We all have good health insurance and make sure that we have annual
medical check-ups. None of us have heart problems although we all take
blood pressure meds. Our doctors are always amazed at our chart numbers.
So my universe says keep doing whatever you have been doing. IMHO

look up Dr David Allen ... retired hart surgeon that has been helping the cannabis cause ... claims protection from the plant up to thirty days after initial ingestion
@Shadooz not sure what you are saying to me ... you asked to describe the " illegal plant" = I wrote cannabis plant

 

[Shadooz]

@C No Ego one of my thought but, how u said it, it sounded like a lobby "illegal plant life".. with the "not there".
So what was the problem, except it's not heart related ?

 

[C No Ego]

@C No Ego one of my thought but, how u said it, it sounded like a lobby "illegal plant life".. with the "not there".
So what was the problem, except it's not heart related ?

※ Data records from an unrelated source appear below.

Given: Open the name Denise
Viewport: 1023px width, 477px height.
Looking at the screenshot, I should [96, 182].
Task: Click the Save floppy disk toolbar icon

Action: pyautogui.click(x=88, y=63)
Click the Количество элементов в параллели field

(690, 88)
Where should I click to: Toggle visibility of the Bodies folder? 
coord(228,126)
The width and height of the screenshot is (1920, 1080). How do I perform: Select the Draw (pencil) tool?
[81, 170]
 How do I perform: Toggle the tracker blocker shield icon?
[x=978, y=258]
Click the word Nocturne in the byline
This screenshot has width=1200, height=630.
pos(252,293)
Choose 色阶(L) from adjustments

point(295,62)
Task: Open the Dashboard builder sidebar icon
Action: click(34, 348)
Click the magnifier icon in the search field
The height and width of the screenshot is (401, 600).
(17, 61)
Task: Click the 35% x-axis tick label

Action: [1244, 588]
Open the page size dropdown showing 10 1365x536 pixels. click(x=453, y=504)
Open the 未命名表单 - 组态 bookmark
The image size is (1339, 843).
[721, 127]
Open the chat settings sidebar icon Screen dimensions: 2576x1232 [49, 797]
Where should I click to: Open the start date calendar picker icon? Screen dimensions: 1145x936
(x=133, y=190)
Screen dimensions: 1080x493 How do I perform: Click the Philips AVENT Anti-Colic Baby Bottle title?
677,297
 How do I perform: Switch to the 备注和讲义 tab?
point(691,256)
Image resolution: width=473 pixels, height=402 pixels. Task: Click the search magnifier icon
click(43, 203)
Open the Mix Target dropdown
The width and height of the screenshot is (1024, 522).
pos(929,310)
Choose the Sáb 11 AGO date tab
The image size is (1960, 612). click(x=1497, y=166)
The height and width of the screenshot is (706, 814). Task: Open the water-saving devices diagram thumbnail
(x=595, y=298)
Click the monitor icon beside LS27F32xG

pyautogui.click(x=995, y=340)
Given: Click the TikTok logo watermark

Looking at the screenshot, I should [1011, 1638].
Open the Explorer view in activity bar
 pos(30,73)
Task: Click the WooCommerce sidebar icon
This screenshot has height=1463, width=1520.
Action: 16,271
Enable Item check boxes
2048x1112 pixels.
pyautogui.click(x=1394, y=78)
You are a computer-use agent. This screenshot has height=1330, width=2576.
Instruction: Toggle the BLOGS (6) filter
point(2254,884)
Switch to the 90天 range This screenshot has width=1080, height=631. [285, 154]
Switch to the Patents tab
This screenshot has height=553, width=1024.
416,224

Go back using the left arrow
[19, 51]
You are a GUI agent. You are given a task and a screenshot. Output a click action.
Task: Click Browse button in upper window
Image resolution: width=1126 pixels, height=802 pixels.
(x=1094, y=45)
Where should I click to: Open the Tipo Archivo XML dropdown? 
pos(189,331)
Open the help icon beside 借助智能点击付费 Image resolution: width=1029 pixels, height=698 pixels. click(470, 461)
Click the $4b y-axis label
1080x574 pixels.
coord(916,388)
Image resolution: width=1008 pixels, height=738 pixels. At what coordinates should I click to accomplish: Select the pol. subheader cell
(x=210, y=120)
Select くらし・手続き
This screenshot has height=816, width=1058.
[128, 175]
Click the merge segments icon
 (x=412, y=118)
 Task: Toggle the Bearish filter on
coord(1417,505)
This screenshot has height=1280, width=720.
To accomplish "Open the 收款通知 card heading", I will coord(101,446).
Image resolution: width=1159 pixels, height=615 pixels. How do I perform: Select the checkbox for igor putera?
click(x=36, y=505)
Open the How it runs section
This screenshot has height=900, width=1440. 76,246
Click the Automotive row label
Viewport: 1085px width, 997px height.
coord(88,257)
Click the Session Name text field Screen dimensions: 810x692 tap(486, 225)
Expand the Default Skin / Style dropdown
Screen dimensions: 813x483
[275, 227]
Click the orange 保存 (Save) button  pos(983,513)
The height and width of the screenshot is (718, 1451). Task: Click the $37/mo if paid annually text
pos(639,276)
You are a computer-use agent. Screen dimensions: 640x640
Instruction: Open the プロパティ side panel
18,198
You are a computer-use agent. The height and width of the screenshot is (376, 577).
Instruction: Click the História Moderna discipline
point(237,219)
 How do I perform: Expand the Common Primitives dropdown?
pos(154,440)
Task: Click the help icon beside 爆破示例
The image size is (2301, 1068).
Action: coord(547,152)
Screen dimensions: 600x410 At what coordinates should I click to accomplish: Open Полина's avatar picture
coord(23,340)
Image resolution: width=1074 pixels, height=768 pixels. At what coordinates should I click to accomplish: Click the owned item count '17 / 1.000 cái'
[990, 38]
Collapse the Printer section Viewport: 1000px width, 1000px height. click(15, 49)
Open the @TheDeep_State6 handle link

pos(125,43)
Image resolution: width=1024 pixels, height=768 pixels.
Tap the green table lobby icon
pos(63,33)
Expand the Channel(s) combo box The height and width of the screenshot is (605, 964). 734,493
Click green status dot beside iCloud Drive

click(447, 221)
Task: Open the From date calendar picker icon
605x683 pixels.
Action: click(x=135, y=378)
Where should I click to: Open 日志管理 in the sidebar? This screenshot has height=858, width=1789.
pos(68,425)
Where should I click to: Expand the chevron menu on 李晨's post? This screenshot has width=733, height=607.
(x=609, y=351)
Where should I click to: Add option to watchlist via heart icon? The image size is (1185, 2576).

I was explaining how peer review research is not ther for an illegal plant life that the only tests performed or allowed were harm only NIDA smoke studies looking at smoke trails and smoke soot and saying oh how bad that is ...

 

[Shadooz]

I still don't get you... all those studies were performed and allowed, and agregated in this peer review. And they were not to show

oh how bad that is

, But trying to find use of cannabinoid

 

[C No Ego]

I still don't get you... all those studies were performed and allowed, and agregated in this peer review. And they were not to show

, But trying to find use of cannabinoid

trying find use of cannabinoid = the therapeutic index for phytocannabinoids is 40,000/50,000 to 1 ... they are that safe , that capable of maintaining therapy without being toxic or causing negative side effects that then blocks said therapy ( opposite of many pharmas drugs) .
phytocannabinoid is non selective metabolite that can not in any way force a cb receptor ( harm) but will go where cells need then as they non selcectivlly metabolize as an arachidonic acid moiety . from my research into this and one of the many reasons you find me posting this all over the net is the safety profile of cannabis as proven for very long while people still need more studies more tests to prove that NIDA is correct in all their years of watching smoke and people get sicker waiting fort hem to bring out the actual biochemistry research that led to drugs made ETC....

 

[Shadooz]

Usefullness =/= safety
That index put remifentanyl at 33000:1... i can easily kill u with it...
The use of cannibis as medicine is still marginal compared to the recreactive one... meaning it can be use don't mean it's usefull...

 

[C No Ego]

Usefullness =/= safety
That index put remifentanyl at 33000:1... i can easily kill u with it...
The use of cannibis as medicine is still marginal compared to the recreactive one... meaning it can be use don't mean it's usefull...

completwely different however based on how fast it acts - " due to its rapid metabolism and short-acting half-life the likelihood of becoming abused is quite low. Nevertheless, there have been some documentations of remifentanil abuse.[18][19] "

phytocanabinoids are still there in some people after 120 days

 

[Shadooz]

Not as effective, they stay that much due to their lipophilia.
The cannabis have short effective time too, more with edibles.
Why it's hard to prescribe cannabis with vaporizer...
but as recreative drug (democratizing), the interaction mapping have still a way to make.. our last concern about safeness, which are not integrated in your "therapeutic index".